── Source data ──

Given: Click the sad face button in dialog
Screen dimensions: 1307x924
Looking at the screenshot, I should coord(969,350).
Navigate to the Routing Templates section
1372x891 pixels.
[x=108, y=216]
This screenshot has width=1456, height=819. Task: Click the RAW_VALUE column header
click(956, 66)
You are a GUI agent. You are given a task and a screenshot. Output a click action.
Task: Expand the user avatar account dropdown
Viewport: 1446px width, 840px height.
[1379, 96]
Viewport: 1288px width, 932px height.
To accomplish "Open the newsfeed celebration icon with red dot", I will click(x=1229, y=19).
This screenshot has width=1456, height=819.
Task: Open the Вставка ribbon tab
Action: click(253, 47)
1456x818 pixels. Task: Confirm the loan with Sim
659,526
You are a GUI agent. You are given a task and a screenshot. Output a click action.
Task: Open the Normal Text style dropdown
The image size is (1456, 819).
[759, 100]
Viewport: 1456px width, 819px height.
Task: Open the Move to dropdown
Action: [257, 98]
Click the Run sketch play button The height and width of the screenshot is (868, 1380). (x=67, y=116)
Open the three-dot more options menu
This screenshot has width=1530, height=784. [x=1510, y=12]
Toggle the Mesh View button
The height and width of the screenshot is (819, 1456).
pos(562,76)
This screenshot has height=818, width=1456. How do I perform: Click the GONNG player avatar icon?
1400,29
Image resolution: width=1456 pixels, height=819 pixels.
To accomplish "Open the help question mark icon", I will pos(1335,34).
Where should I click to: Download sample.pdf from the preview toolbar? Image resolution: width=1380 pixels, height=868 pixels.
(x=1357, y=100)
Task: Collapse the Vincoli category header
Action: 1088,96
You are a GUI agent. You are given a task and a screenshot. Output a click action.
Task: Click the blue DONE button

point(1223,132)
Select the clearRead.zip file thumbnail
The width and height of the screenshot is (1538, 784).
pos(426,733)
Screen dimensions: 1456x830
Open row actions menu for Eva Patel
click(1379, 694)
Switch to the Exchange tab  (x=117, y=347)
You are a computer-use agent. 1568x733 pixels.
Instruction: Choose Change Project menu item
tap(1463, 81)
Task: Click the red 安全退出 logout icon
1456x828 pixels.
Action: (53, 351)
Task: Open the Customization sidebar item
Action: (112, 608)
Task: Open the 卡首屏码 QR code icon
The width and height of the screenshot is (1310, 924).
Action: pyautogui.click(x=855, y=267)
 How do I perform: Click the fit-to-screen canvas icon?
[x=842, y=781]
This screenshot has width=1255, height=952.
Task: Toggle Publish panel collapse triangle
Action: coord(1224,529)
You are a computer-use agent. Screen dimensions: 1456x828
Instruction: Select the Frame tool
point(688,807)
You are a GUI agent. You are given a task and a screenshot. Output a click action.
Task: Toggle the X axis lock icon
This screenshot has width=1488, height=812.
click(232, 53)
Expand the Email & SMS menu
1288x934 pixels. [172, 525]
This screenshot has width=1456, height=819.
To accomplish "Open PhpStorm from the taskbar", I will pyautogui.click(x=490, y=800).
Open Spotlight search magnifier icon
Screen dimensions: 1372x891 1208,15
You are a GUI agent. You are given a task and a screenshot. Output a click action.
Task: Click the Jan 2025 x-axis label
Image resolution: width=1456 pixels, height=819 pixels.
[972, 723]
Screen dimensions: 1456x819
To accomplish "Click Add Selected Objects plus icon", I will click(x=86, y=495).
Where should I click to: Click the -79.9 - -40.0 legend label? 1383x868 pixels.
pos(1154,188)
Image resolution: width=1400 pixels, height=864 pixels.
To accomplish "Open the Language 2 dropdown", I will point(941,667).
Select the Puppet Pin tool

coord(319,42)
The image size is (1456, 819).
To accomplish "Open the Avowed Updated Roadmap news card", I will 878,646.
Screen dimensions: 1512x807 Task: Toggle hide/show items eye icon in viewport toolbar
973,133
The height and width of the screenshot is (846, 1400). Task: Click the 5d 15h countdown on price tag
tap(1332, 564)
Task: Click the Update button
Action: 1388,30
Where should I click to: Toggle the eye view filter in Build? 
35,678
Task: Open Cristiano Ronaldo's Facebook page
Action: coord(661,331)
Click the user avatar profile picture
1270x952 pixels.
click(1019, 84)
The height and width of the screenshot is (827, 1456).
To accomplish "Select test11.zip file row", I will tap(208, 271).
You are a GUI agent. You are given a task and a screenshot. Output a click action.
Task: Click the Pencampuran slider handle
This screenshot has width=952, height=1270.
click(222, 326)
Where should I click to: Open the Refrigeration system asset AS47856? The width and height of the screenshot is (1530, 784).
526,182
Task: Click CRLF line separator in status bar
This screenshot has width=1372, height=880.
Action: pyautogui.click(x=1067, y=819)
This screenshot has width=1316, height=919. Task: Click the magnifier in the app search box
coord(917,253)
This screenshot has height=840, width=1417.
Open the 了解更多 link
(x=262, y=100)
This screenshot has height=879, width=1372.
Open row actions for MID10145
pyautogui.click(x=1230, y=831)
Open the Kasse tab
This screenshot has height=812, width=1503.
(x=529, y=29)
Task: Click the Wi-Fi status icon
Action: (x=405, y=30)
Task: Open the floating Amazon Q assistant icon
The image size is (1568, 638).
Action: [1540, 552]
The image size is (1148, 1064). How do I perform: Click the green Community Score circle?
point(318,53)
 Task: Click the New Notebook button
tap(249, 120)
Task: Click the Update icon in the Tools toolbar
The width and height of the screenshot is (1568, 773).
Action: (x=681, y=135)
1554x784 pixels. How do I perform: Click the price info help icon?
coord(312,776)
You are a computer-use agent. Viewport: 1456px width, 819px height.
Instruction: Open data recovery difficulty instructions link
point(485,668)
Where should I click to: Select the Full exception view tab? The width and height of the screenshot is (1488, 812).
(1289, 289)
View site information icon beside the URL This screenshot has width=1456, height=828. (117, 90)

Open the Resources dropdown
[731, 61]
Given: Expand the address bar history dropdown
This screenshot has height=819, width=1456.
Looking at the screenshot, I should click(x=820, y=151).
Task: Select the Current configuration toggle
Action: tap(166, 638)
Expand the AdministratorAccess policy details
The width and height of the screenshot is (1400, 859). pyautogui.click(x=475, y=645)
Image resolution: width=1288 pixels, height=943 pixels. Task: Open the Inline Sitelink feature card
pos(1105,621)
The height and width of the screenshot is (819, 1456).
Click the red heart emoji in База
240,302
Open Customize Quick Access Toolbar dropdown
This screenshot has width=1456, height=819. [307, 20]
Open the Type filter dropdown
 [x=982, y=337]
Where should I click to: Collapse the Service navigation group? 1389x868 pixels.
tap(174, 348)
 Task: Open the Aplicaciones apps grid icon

───

Task to carry out: Without any alteration, retype all of the material above.

Task solution:
Given: Click the sad face button in dialog
Screen dimensions: 1307x924
Looking at the screenshot, I should coord(969,350).
Navigate to the Routing Templates section
1372x891 pixels.
[x=108, y=216]
This screenshot has width=1456, height=819. Task: Click the RAW_VALUE column header
click(956, 66)
You are a GUI agent. You are given a task and a screenshot. Output a click action.
Task: Expand the user avatar account dropdown
Viewport: 1446px width, 840px height.
[1379, 96]
Viewport: 1288px width, 932px height.
To accomplish "Open the newsfeed celebration icon with red dot", I will click(x=1229, y=19).
This screenshot has width=1456, height=819.
Task: Open the Вставка ribbon tab
Action: click(253, 47)
1456x818 pixels. Task: Confirm the loan with Sim
659,526
You are a GUI agent. You are given a task and a screenshot. Output a click action.
Task: Open the Normal Text style dropdown
The image size is (1456, 819).
[759, 100]
Viewport: 1456px width, 819px height.
Task: Open the Move to dropdown
Action: [257, 98]
Click the Run sketch play button The height and width of the screenshot is (868, 1380). (x=67, y=116)
Open the three-dot more options menu
This screenshot has width=1530, height=784. [x=1510, y=12]
Toggle the Mesh View button
The height and width of the screenshot is (819, 1456).
pos(562,76)
This screenshot has height=818, width=1456. How do I perform: Click the GONNG player avatar icon?
1400,29
Image resolution: width=1456 pixels, height=819 pixels.
To accomplish "Open the help question mark icon", I will pos(1335,34).
Where should I click to: Download sample.pdf from the preview toolbar? Image resolution: width=1380 pixels, height=868 pixels.
(x=1357, y=100)
Task: Collapse the Vincoli category header
Action: 1088,96
You are a GUI agent. You are given a task and a screenshot. Output a click action.
Task: Click the blue DONE button

point(1223,132)
Select the clearRead.zip file thumbnail
The width and height of the screenshot is (1538, 784).
pos(426,733)
Screen dimensions: 1456x830
Open row actions menu for Eva Patel
click(1379, 694)
Switch to the Exchange tab  (x=117, y=347)
You are a computer-use agent. 1568x733 pixels.
Instruction: Choose Change Project menu item
tap(1463, 81)
Task: Click the red 安全退出 logout icon
1456x828 pixels.
Action: (53, 351)
Task: Open the Customization sidebar item
Action: (112, 608)
Task: Open the 卡首屏码 QR code icon
The width and height of the screenshot is (1310, 924).
Action: pyautogui.click(x=855, y=267)
 How do I perform: Click the fit-to-screen canvas icon?
[x=842, y=781]
This screenshot has width=1255, height=952.
Task: Toggle Publish panel collapse triangle
Action: coord(1224,529)
You are a computer-use agent. Screen dimensions: 1456x828
Instruction: Select the Frame tool
point(688,807)
You are a GUI agent. You are given a task and a screenshot. Output a click action.
Task: Toggle the X axis lock icon
This screenshot has width=1488, height=812.
click(232, 53)
Expand the Email & SMS menu
1288x934 pixels. [172, 525]
This screenshot has width=1456, height=819.
To accomplish "Open PhpStorm from the taskbar", I will pyautogui.click(x=490, y=800).
Open Spotlight search magnifier icon
Screen dimensions: 1372x891 1208,15
You are a GUI agent. You are given a task and a screenshot. Output a click action.
Task: Click the Jan 2025 x-axis label
Image resolution: width=1456 pixels, height=819 pixels.
[972, 723]
Screen dimensions: 1456x819
To accomplish "Click Add Selected Objects plus icon", I will click(x=86, y=495).
Where should I click to: Click the -79.9 - -40.0 legend label? 1383x868 pixels.
pos(1154,188)
Image resolution: width=1400 pixels, height=864 pixels.
To accomplish "Open the Language 2 dropdown", I will point(941,667).
Select the Puppet Pin tool

coord(319,42)
The image size is (1456, 819).
To accomplish "Open the Avowed Updated Roadmap news card", I will 878,646.
Screen dimensions: 1512x807 Task: Toggle hide/show items eye icon in viewport toolbar
973,133
The height and width of the screenshot is (846, 1400). Task: Click the 5d 15h countdown on price tag
tap(1332, 564)
Task: Click the Update button
Action: 1388,30
Where should I click to: Toggle the eye view filter in Build? 
35,678
Task: Open Cristiano Ronaldo's Facebook page
Action: coord(661,331)
Click the user avatar profile picture
1270x952 pixels.
click(1019, 84)
The height and width of the screenshot is (827, 1456).
To accomplish "Select test11.zip file row", I will tap(208, 271).
You are a GUI agent. You are given a task and a screenshot. Output a click action.
Task: Click the Pencampuran slider handle
This screenshot has width=952, height=1270.
click(222, 326)
Where should I click to: Open the Refrigeration system asset AS47856? The width and height of the screenshot is (1530, 784).
526,182
Task: Click CRLF line separator in status bar
This screenshot has width=1372, height=880.
Action: pyautogui.click(x=1067, y=819)
This screenshot has width=1316, height=919. Task: Click the magnifier in the app search box
coord(917,253)
This screenshot has height=840, width=1417.
Open the 了解更多 link
(x=262, y=100)
This screenshot has height=879, width=1372.
Open row actions for MID10145
pyautogui.click(x=1230, y=831)
Open the Kasse tab
This screenshot has height=812, width=1503.
(x=529, y=29)
Task: Click the Wi-Fi status icon
Action: (x=405, y=30)
Task: Open the floating Amazon Q assistant icon
The image size is (1568, 638).
Action: [1540, 552]
The image size is (1148, 1064). How do I perform: Click the green Community Score circle?
point(318,53)
 Task: Click the New Notebook button
tap(249, 120)
Task: Click the Update icon in the Tools toolbar
The width and height of the screenshot is (1568, 773).
Action: (x=681, y=135)
1554x784 pixels. How do I perform: Click the price info help icon?
coord(312,776)
You are a computer-use agent. Viewport: 1456px width, 819px height.
Instruction: Open data recovery difficulty instructions link
point(485,668)
Where should I click to: Select the Full exception view tab? The width and height of the screenshot is (1488, 812).
(1289, 289)
View site information icon beside the URL This screenshot has width=1456, height=828. (117, 90)

Open the Resources dropdown
[731, 61]
Given: Expand the address bar history dropdown
This screenshot has height=819, width=1456.
Looking at the screenshot, I should click(x=820, y=151).
Task: Select the Current configuration toggle
Action: tap(166, 638)
Expand the AdministratorAccess policy details
The width and height of the screenshot is (1400, 859). pyautogui.click(x=475, y=645)
Image resolution: width=1288 pixels, height=943 pixels. Task: Open the Inline Sitelink feature card
pos(1105,621)
The height and width of the screenshot is (819, 1456).
Click the red heart emoji in База
240,302
Open Customize Quick Access Toolbar dropdown
This screenshot has width=1456, height=819. [307, 20]
Open the Type filter dropdown
 [x=982, y=337]
Where should I click to: Collapse the Service navigation group? 1389x868 pixels.
tap(174, 348)
 Task: Open the Aplicaciones apps grid icon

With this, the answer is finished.